600 uA is hardly any current, did you mean 600ma ?

I have an 80 mw 110 with the 106 cap mod and the 102 resistor mod, these are the only 110 mods I do.

I bought a few 110s from ebay recently and they are not 110s, have a look at the PCB in my mods, is it the same as yours ?

Gold


----------



## Corona (Sep 13, 2005)

Here's what I know about the recent 110s (with green LED)

After a few hours of reverse engineering, I've realized 2 things. One, my version of the GPL110 is different than that shown around here, the LED is green , not red, the layout is different - but the circuit looks to be similiar.
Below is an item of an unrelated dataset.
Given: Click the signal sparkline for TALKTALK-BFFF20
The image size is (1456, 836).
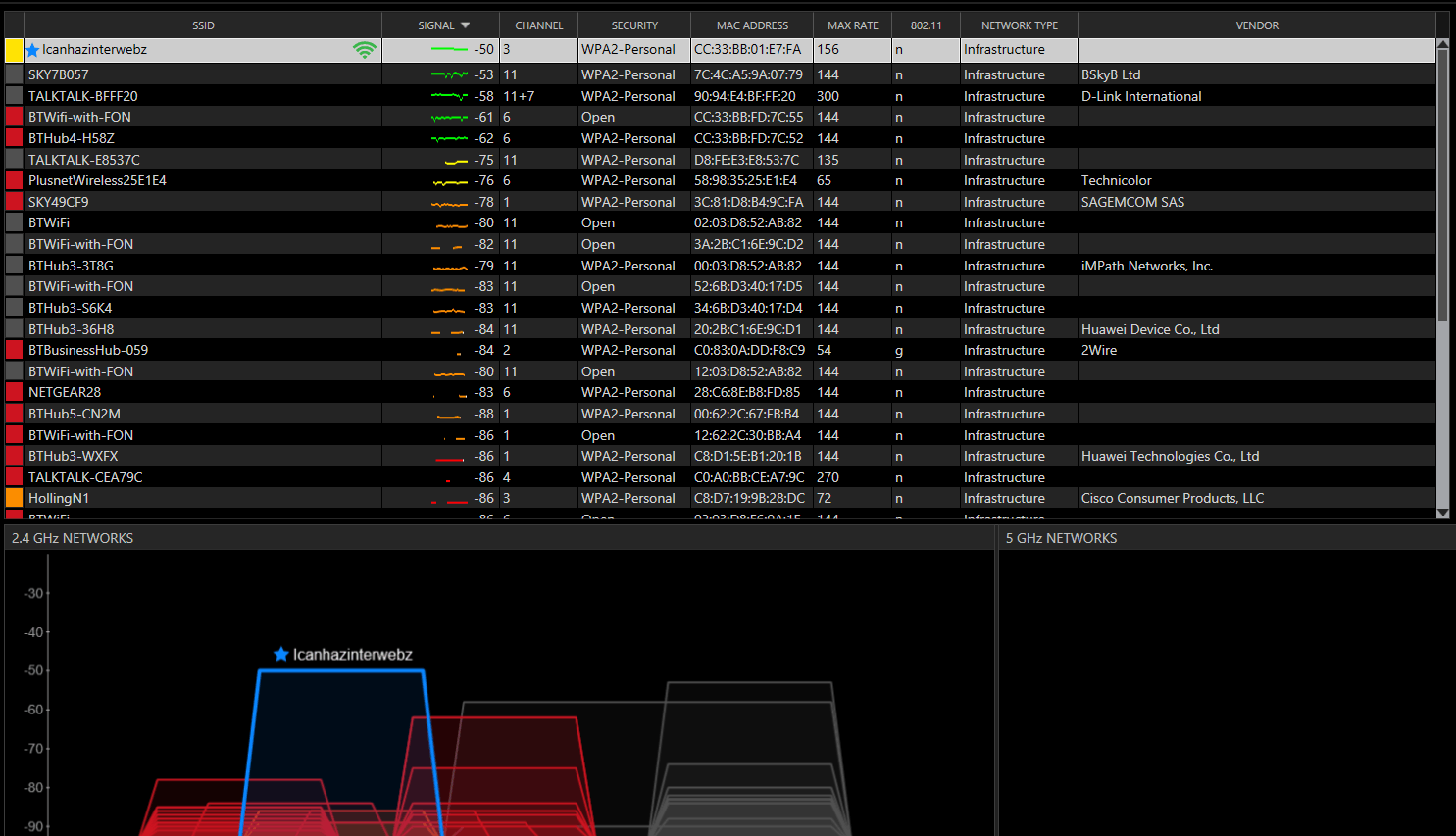Looking at the screenshot, I should 449,96.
Two, whoever designed this is either a complete idiot - or a total genius. 

Here's my schematic, derived from some digital macro photos, head-scratching, in-circuit measurements, and educated guesses. 







The ceramic capacitor values are not relevant, but they are probably 100nF or so. Anyway it's pretty straightforward, but after reading several posts that indicate tweaking the pot does nothing, I wondered why. Looking at the circuit a little closer, it soon dawned on me that the voltage drops of the series string LD, Q1, and Q2 would pretty much total 3V. Besides, with Q3 in series with the 1.35V base drive, and Q1 above the negative rail by the saturation voltage of Q2,there is near zero margin to turn ON Q1 - let alone headroom to maintain the LD current with <3V. 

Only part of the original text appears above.